I’ve also decided that this semester I want to try and contradict the U of T stereotypes. We all know them. The whole competitive nature of the school, the isolation, and the cold shoulder from fellow students. So, every day I remind myself that it’s okay to be focused, but it’s okay to also be friendly.
Trying to change my attitude on campus was inspired by a fellow Life at U of T blogger. Olive wrote last week about making friends at U of T in her third year and I wanted to see if I could change the way I interact with students on campus. The first thing I had to come to terms with is that friendships at U of T can be VERY different than at other schools. I’ve come to learn that it’s just because people’s priorities are different and that’s OK! A lot of students are commuters, which means that they’re also students trying to balance school with lots of other things: developing deep connections on campus may not be a priority for them.
I fall into a similar category. I chose U of T for its mix of high standards of education and being in the right place for me to carry out personal goals and responsibilities. While I’ve been able to fulfill that, I’ve also realized I have pushed against getting to know other people and creating a community for myself on campus.
Okay, so how does this tie into academic success?
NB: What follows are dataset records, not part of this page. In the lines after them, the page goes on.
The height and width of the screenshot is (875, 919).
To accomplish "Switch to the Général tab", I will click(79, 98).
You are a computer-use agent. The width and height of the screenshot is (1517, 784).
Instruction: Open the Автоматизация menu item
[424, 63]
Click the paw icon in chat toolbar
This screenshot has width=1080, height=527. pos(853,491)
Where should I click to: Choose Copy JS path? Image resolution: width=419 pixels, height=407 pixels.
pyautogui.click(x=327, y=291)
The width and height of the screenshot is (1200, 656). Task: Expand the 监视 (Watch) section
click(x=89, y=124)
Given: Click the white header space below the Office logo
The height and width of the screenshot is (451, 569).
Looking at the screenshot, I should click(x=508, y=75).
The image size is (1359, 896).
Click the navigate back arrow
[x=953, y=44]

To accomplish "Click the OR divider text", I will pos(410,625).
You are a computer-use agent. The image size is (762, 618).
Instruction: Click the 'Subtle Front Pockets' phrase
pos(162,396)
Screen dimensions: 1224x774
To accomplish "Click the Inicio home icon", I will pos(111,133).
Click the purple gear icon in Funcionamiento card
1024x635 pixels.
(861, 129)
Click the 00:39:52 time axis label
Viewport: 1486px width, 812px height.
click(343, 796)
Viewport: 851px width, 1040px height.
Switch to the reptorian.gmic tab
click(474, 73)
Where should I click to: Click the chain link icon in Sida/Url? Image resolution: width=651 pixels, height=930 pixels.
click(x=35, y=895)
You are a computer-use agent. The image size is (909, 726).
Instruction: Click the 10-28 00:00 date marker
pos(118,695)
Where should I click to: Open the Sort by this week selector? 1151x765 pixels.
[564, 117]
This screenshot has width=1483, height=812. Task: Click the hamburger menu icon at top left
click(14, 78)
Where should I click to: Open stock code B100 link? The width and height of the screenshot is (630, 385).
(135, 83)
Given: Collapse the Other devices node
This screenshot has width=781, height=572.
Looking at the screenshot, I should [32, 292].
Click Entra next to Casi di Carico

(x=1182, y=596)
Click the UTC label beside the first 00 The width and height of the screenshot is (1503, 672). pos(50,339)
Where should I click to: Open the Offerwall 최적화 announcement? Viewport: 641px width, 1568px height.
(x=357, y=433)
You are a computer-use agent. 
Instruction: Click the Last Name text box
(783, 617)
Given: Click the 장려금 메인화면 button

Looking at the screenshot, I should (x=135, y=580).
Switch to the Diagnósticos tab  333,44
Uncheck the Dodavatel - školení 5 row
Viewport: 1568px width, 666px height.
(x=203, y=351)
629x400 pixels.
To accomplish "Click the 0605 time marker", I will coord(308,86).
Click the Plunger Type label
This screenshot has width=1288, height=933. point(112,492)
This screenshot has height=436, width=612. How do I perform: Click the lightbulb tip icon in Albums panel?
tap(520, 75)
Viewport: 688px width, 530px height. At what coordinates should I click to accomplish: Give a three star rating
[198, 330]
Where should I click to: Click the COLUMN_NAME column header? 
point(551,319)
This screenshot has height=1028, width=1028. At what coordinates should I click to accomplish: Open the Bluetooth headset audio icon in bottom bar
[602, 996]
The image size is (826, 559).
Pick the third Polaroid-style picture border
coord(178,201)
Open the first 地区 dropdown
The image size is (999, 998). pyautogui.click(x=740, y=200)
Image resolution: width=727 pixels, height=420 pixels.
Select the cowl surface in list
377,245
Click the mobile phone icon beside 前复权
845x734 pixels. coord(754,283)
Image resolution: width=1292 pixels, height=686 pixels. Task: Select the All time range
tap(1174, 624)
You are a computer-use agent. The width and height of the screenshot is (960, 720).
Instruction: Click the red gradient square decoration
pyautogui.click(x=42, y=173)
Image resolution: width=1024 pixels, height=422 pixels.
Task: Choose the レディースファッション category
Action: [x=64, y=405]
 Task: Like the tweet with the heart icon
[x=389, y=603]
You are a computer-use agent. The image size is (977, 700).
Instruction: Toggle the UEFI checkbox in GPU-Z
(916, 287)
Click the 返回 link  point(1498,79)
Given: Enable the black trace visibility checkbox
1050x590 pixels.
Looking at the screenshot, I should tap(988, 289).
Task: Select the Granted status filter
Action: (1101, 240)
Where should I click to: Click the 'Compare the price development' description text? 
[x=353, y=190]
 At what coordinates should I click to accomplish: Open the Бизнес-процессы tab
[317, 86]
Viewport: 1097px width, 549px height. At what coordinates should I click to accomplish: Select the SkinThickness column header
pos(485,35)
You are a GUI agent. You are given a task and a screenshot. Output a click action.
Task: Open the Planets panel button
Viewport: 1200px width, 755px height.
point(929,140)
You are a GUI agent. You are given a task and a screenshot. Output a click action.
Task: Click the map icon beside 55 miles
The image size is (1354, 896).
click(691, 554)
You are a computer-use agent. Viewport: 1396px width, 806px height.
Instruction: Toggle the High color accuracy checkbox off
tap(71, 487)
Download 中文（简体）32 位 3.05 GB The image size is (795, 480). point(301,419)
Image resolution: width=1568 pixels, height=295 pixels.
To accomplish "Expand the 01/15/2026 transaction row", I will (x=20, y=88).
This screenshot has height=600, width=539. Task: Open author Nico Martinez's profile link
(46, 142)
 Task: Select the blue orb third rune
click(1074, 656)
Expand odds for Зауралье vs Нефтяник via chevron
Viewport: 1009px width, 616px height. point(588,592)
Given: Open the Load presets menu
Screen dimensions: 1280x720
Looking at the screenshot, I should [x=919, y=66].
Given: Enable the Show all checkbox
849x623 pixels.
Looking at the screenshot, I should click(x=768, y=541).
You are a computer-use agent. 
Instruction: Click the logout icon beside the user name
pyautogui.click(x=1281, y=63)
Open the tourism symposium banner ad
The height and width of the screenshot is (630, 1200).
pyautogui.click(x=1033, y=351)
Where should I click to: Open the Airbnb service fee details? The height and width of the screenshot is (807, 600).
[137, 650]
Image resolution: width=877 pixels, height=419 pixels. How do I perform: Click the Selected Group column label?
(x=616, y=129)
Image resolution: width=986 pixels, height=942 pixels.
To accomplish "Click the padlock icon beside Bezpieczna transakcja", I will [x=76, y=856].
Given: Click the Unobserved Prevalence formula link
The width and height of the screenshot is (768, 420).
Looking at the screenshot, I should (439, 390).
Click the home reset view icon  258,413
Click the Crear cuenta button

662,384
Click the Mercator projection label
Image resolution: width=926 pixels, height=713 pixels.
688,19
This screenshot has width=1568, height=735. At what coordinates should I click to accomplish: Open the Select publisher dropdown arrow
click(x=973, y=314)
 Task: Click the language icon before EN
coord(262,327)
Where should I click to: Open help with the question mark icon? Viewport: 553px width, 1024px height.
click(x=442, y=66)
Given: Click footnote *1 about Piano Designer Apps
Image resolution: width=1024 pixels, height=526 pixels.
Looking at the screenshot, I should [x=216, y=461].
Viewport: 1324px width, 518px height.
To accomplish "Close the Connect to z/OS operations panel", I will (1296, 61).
Let me count the ways!
I’ve always been a pretty nervous person, and have found solace in other people’s support. In university, classrooms can be very large and overwhelming so that support doesn’t seem like it is there. This semester I’ve tried little things to get comfortable around classmates: a smile here or there, asking them about readings or their thoughts, introducing myself, and so on. I’ve found that for the most part people were equally as open to chatting as I was and the atmosphere quickly changed from tense and dull to bright and comfortable. Even these small things made it surprisingly easier to participate in class. While they may not all be deep friendships, I feel more comfortable raising my hand in front of them, or asking them for notes if I missed something. I’ve also noticed that I’ve been more excited to attend class because of it. I may not be able to provide people with a deep commitment, but being friendly with no expectations has taken the pressure off of talking to people. Creating a safe comfortable space is vital to conducting a productive term.